In Arkansas, Republican challenger Tom Cotton will probably unseat Democratic incumbent Mark Pryor. This is the Republican pickup prediction that I'm least confident in, but it's not especially controversial either. RIGHT

That's four pickups.

But in Georgia, Democrat Michelle Nunn will beat Republican David Perdue for that state's open, previously Republican, seat. That's a mildly controversial (as compared to the conventional wisdom) prediction. The election will almost certainly require a run-off when neither "major party" candidate breaks 50%. WRONG! BOOM!

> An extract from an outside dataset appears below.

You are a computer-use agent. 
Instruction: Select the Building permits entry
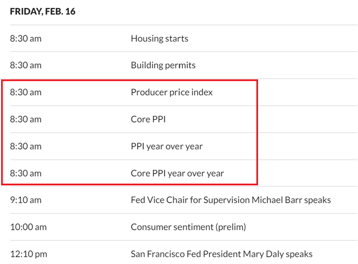(x=163, y=65)
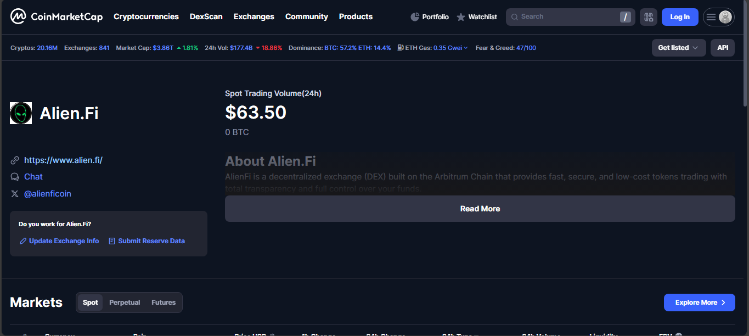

And in Kansas "independent" Greg Orman will unseat Republican incumbent Pat Roberts. Orman says  he will caucus with the majority party, which in my prediction set will be the Democrats, making this an effective Democratic pickup. This is the Democratic pickup prediction I'm least confident in because independent candidates do have a tendency to crash and burn even when they look good early. WRONG! BOOM!

So only two net pickups for the Republicans. That's four short of what they need. WRONG! BOOM!

Other competitive races in which I don't expect seats to change parties:

  • Alaska: Incumbent Democrat Mark Begich shuts down Republican challenger Dan Sullivan. WRONG! BOOM!
  • Colorado: Incumbent Democrat Mark Udall defeats Republican challenger Cory Gardner. WRONG! BOOM!
  • Iowa: Democrat Bruce Braley defeats Republican Joni Ernst for retiring Democrat Tom Harkin's open seat. This is the Democratic hold prediction I'm least confident in. WRONG! BOOM!
  • Louisiana: Incumbent Democrat Mary Landrieu tops the state's "jungle primary" without reaching 50% and faces likely 2nd-place finisher Republican Bill Cassidy in a runoff, which she wins.  RIGHT (SO FAR)
  • New Hampshire: Incumbent Democrat Jeanne Shaheen defeats Republican challenger Scott Brown. RIGHT
  • North Carolina: Incumbent Democrat Kay Hagan defeats Republican challenger Thom Tillis. WRONG! BOOM!
Of course if I'm wrong about any four of the Democrat holds or pickups I predict, the Republicans get their majority. They could even do it with any two if they can get Democrat Joe Manchin of West Virginia to switch parties and "independent" Angus King of Maine to switch caucuses. So I wouldn't completely discount the possibility of a Republican majority Senate next term.

So anyway, the above is my story and I'm sticking to it until November 5th proves it right or wrong.

Wednesday, October 01, 2014

Security Theater Exhaustion is Setting in

As if the drummed up fake ISIS "crisis" wasn't silly enough, now our cowering, craven DC masters are in a tizzy over Dear Leader's personal security. Omigod! -- a mere serf entered a government building! OmigodOmigodOmigod!!! -- a mere serf got on an elevator with Dear Leader while exercising a fundamental human right! OmigodOmigodOmigoooodddddddddd!!!

In point of fact, Barack Obama's personal security is at least as good as the personal security provided for any other banana republic figurehead. Probably better, insofar as the loyalty of the military to the regime isn't quite so doubtful. Yet.

This stuff is about as entertaining -- and about as believable -- as, say, professional wrestling.